NEURAL NETWORK AND NEURO-FEEDBACK APPLICATIONS INCLUDING MACHINE LEARNING, BRAIN COMPUTER INTERFACE, NEURO-MARKETING, ETC.
Tao Liu
Dr. Liu is a ZJU100 Young Professor in the Department of Marketing at Zhejiang University, China. His work has mainly focused on Neuro-entrepreneurship, Neuromarketing, and Social Neuroscience using functional near-infrared spectroscopy. He is best known for his research on group decision-making and interactions, as well as his insights on nexus of neuroscience and management. His work has been published in leading journals, including Neuroimage, Cerebral Cortex, Long Range Planning, Accident Analysis & Prevention, Ergonomics, among others.
hardware development SPANNING NOVEL devices, technologies and METHODs BOTH FOR SPECTROSCOPY AND IMAGING
Ashwin Parthasarathy
Dr. Parthasarathy is an Assistant Professor in the Department of Electrical Engineering at the University of South Florida in Tampa, FL. He heads the Translational Optics Imaging and Spectroscopy lab, where he develops diffuse optical instruments for clinical applications such as bedside monitoring cerebral tissue health. His recent research focus has been to improve the portability and accessibility of biophotonic devices by developing technologies that reduce cost and size.
Data analysis and algorithms, spanning novel data analysis methodologies both for spectroscopy and imaging, new opensource software toolboxes and machine learning methods
Paola Pinti
Dr. Paola Pinti is the Senior Research Laboratory Developer at Birkbeck College, London, UK and an Honorary Research Associate in the Biomedical Optics Research Laboratory in the Department of Medical Physics and Biomedical Engineering at University College London (UCL). Her research involves the use of fNIRS in the field of cognitive neuroscience and, in particular, of the new generation of wireless and wearable fNIRS devices in naturalistic environments. More precisely, her work focuses on the development and implementation of new algorithms and tools for the analysis of fNIRS data collected in more ecologically-valid settings with unstructured cognitive tasks. Her current role involves the development of a new Toddler Lab that integrates cutting-edge wearable technologies like fNIRS, EEG, motion capture, eye-tracking in an immersive Virtual Reality environment for the study brain development in ecological settings.

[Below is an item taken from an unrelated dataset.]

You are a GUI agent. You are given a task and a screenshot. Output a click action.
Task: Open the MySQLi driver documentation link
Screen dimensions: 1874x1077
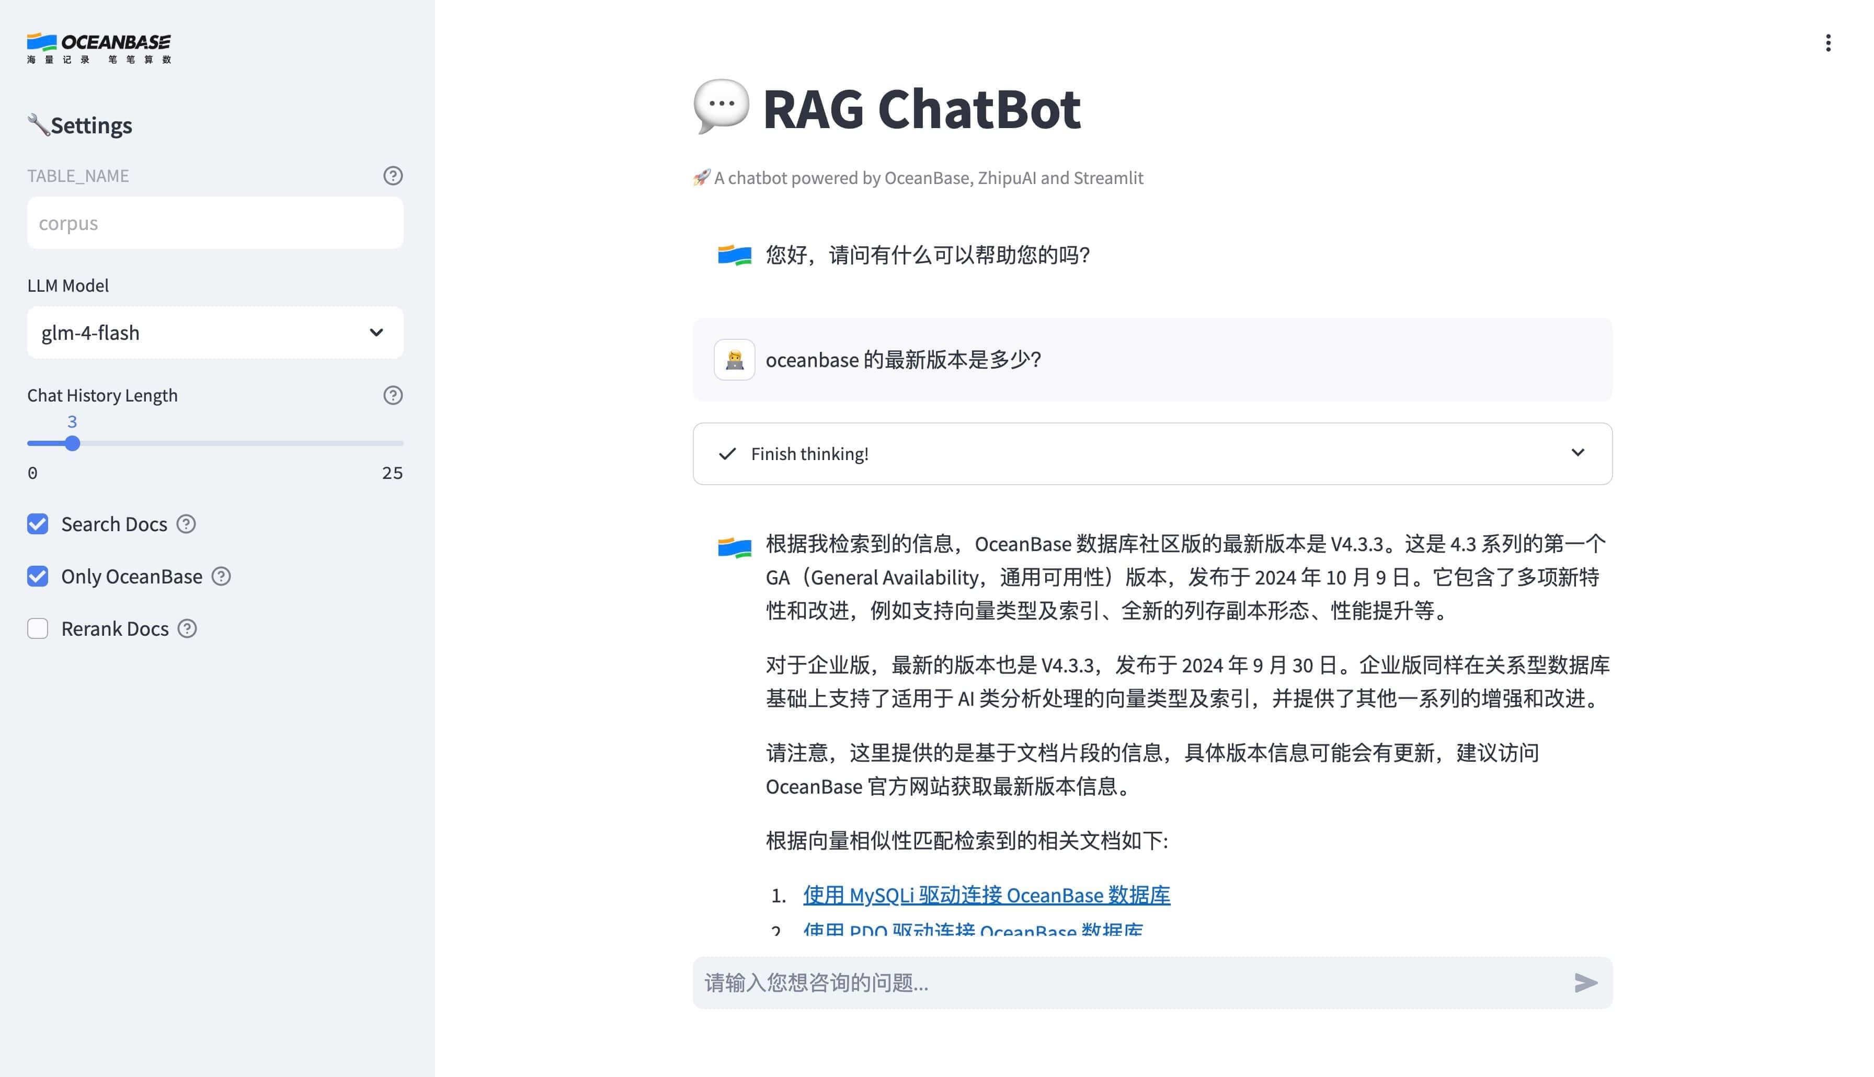tap(987, 895)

Neurodevelopmental neuroscience, spanning from normal brain development, to neurodevelopmental disorders including intellectual disability, communication disorder, autism spectrum disorders. Also included socioeconomic factors affecting developmental outcomes
Masami Yamaguchi
Dr. Yamaguchi is a Full Professor in the Department of Psychology, Chuo University, Japan. Dr. Yamaguchi lab has been using fNIRS since 2007 to explore the development of facial processing abilities in infants. By measuring the hemodynamic responses in infants’bilateral areas, she has succeeded to prove that a variety of face processing effects that have been reported in adults, such as the face inversion effect, the frontal-profile face-view processing, and the perceptual narrowing effect, already occur around the age of 7 months old. By using this know-how, she extended her research to the field of categorical color perception. She provided the first evidence that categorical color perception arise before the development of linguistic abilities.